*** Opening of Provided text ***

AP assessment in rats

Pancreas tissues were fixed in 10% neutral buffered formaldehyde for >24 h at room temperature. Tissue samples were embedded in paraffin blocks and sliced into 5 µm sections for hematoxylin and eosin (H&E) staining (hematoxylin, 5 min at room temperature and eosin, 3 min at room temperature). Histological analysis was performed using a light microscope (magnification, ×400).

Histological scoring of pancreatic tissue was performed to grade the severity and extent of acinar edema (0, no edema; 1, inter lobular edema; 2, intralobular edema; and 3, inter acinar edema), inflammation [0, no inflammation; 1, inflammatory cells in ducts; 2, inflammatory cells in the parenchyma (<50% of the lobules); and 3, inflammatory cells in the parenchyma (>50% of the lobules)] and finally acinar cell necrosis (0, no necrosis; 1, <5% necrosis; 2, 5–20% necrosis; and 3, 20–50% necrosis).

Bioinformatic analysis

Bioinformatic analysis predicted that PTEN was the potential target gene of miR-26a (http://www.targetscan.org). In detail, rat was selected as species in the first search box and miR-26a-5p was put into the microRNA name search box. PTEN was found in the table of results.

*** Close of Provided text ***

Exercise set:
1 – Please restate the stretch of the methods text from "Pancreas tissues were" through "microscope (magnification, ×400).", substituting "paraffin wax blocks" for "paraffin blocks".
2 – In the methods text, which species was chosen in the first search box during the bioinformatic analysis?
The listing that comes next is from a separate source.

*** Opening of Supplied information ***

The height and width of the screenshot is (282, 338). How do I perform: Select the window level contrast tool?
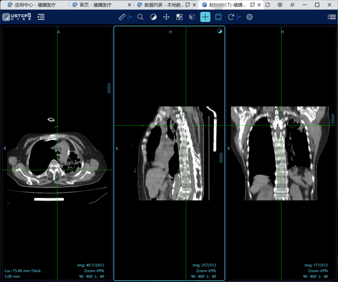154,17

*** Close of Supplied information ***

Outputs in order:
1 –
Pancreas tissues were fixed in 10% neutral buffered formaldehyde for >24 h at room temperature. Tissue samples were embedded in paraffin wax blocks and sliced into 5 µm sections for hematoxylin and eosin (H&E) staining (hematoxylin, 5 min at room temperature and eosin, 3 min at room temperature). Histological analysis was performed using a light microscope (magnification, ×400).

2 – Rat